━━ SOURCE RECORDS ━━
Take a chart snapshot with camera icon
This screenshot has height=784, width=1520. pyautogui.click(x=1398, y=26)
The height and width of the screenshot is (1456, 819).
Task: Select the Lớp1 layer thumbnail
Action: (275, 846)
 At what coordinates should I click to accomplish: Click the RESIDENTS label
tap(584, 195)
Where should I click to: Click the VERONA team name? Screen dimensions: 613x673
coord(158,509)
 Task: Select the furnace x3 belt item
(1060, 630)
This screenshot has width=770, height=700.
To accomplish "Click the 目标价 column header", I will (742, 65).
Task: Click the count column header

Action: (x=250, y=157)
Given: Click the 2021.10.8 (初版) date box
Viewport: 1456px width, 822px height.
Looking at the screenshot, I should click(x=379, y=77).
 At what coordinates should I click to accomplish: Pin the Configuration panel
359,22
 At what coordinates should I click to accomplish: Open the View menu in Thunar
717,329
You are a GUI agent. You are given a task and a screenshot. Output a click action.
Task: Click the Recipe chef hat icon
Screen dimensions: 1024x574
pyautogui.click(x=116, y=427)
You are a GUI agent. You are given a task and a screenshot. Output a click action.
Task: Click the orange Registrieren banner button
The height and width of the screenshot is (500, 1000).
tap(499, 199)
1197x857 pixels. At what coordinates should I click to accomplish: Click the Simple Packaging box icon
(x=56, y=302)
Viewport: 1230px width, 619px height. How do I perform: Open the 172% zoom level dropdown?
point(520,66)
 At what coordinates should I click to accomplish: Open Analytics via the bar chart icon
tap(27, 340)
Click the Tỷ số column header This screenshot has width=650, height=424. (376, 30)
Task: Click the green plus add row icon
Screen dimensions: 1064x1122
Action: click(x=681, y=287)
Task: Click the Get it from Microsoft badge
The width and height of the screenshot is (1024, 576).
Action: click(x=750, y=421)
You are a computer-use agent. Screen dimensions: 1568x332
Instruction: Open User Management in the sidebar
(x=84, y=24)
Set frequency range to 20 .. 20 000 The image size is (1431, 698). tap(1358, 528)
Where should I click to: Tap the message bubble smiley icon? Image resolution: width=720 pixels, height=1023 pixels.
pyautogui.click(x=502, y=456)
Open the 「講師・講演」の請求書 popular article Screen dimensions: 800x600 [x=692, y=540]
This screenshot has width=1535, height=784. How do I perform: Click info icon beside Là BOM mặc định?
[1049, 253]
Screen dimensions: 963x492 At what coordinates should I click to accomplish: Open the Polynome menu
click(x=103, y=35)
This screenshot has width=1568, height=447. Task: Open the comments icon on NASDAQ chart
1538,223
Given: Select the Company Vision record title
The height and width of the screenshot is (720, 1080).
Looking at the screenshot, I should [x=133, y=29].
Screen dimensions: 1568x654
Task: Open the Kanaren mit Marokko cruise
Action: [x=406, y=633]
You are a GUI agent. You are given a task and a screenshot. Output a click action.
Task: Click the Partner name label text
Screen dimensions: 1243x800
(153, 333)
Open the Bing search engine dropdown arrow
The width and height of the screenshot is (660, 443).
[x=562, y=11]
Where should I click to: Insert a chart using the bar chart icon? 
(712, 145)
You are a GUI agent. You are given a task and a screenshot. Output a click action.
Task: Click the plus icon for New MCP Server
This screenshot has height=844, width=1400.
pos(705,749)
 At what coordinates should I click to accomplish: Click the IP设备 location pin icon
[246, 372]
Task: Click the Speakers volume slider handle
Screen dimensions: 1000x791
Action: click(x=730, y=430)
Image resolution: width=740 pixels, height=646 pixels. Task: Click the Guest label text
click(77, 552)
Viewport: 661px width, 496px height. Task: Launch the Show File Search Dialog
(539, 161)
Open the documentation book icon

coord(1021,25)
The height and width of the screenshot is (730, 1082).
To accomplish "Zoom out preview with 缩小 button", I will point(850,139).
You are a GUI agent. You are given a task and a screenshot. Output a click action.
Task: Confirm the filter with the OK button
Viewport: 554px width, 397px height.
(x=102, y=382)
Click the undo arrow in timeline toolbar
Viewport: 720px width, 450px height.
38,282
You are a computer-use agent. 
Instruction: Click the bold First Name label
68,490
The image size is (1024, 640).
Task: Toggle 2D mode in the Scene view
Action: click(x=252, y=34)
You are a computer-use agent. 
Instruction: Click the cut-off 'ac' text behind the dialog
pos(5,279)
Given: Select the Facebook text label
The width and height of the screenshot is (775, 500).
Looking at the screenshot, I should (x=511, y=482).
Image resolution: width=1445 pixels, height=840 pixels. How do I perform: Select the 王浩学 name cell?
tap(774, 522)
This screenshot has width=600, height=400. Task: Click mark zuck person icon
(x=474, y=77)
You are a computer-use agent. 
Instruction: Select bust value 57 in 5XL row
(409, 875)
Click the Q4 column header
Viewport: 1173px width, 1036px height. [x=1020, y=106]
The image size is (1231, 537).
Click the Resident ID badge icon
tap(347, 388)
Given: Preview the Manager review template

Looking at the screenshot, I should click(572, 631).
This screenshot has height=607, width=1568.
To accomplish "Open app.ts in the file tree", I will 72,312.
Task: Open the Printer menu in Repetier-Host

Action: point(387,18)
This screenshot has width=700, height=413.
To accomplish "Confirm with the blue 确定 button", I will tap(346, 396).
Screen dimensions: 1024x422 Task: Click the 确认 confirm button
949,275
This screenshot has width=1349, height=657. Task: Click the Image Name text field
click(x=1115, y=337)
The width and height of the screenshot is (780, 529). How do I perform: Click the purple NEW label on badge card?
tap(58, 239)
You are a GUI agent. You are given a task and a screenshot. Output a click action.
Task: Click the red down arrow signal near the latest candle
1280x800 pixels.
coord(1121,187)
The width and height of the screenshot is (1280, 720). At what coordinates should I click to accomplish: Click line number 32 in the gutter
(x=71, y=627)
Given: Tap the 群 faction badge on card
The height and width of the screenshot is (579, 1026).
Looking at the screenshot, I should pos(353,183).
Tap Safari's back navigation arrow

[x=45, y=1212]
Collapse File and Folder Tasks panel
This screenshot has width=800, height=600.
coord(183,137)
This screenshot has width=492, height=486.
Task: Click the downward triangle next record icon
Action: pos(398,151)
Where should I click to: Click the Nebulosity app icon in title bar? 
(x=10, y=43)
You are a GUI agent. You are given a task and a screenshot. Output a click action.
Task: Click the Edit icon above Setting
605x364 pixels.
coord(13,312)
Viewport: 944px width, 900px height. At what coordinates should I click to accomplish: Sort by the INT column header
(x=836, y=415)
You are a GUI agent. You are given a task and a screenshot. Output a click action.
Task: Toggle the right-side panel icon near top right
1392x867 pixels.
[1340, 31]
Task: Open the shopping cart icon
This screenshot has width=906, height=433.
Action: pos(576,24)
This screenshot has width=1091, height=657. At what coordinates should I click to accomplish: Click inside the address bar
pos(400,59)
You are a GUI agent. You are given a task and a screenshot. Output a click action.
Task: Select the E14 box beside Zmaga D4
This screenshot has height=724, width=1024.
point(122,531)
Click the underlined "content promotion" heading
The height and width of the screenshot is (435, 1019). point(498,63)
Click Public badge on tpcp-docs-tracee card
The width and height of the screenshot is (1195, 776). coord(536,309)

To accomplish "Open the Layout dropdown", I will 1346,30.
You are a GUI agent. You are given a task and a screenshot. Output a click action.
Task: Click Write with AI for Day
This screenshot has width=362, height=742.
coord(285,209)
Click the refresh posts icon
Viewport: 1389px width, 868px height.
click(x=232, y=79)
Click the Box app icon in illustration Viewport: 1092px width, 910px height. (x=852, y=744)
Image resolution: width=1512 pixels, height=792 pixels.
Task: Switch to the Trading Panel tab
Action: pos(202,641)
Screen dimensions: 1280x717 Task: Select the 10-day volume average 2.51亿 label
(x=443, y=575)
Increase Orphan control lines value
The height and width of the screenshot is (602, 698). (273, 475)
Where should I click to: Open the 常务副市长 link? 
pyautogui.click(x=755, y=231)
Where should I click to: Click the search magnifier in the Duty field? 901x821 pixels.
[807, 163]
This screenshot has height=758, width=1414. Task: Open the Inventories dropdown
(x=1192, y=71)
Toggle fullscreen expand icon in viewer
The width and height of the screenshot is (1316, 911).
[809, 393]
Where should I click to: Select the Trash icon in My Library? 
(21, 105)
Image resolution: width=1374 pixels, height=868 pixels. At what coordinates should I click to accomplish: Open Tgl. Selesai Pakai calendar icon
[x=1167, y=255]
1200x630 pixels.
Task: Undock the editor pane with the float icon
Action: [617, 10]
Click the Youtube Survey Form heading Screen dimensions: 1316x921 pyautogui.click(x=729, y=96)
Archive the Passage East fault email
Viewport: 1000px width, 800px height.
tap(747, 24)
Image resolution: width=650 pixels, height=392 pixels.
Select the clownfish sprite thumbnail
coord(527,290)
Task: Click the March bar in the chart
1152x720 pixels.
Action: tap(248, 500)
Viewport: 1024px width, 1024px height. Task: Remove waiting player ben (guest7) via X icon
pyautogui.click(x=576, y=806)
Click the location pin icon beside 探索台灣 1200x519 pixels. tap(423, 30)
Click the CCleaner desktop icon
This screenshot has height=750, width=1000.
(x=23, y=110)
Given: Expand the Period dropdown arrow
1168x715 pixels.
━━━
| EXERCISE |
Write the lines again exactly, from the first line of the material above to the line that includes "Task: Click the Get it from Microsoft badge", both included. Leave out all the rest.

| RESPONSE AREA |
Take a chart snapshot with camera icon
This screenshot has height=784, width=1520. pyautogui.click(x=1398, y=26)
The height and width of the screenshot is (1456, 819).
Task: Select the Lớp1 layer thumbnail
Action: (275, 846)
 At what coordinates should I click to accomplish: Click the RESIDENTS label
tap(584, 195)
Where should I click to: Click the VERONA team name? Screen dimensions: 613x673
coord(158,509)
 Task: Select the furnace x3 belt item
(1060, 630)
This screenshot has width=770, height=700.
To accomplish "Click the 目标价 column header", I will (742, 65).
Task: Click the count column header

Action: (x=250, y=157)
Given: Click the 2021.10.8 (初版) date box
Viewport: 1456px width, 822px height.
Looking at the screenshot, I should click(x=379, y=77).
 At what coordinates should I click to accomplish: Pin the Configuration panel
359,22
 At what coordinates should I click to accomplish: Open the View menu in Thunar
717,329
You are a GUI agent. You are given a task and a screenshot. Output a click action.
Task: Click the Recipe chef hat icon
Screen dimensions: 1024x574
pyautogui.click(x=116, y=427)
You are a GUI agent. You are given a task and a screenshot. Output a click action.
Task: Click the orange Registrieren banner button
The height and width of the screenshot is (500, 1000).
tap(499, 199)
1197x857 pixels. At what coordinates should I click to accomplish: Click the Simple Packaging box icon
(x=56, y=302)
Viewport: 1230px width, 619px height. How do I perform: Open the 172% zoom level dropdown?
point(520,66)
 At what coordinates should I click to accomplish: Open Analytics via the bar chart icon
tap(27, 340)
Click the Tỷ số column header This screenshot has width=650, height=424. (376, 30)
Task: Click the green plus add row icon
Screen dimensions: 1064x1122
Action: click(x=681, y=287)
Task: Click the Get it from Microsoft badge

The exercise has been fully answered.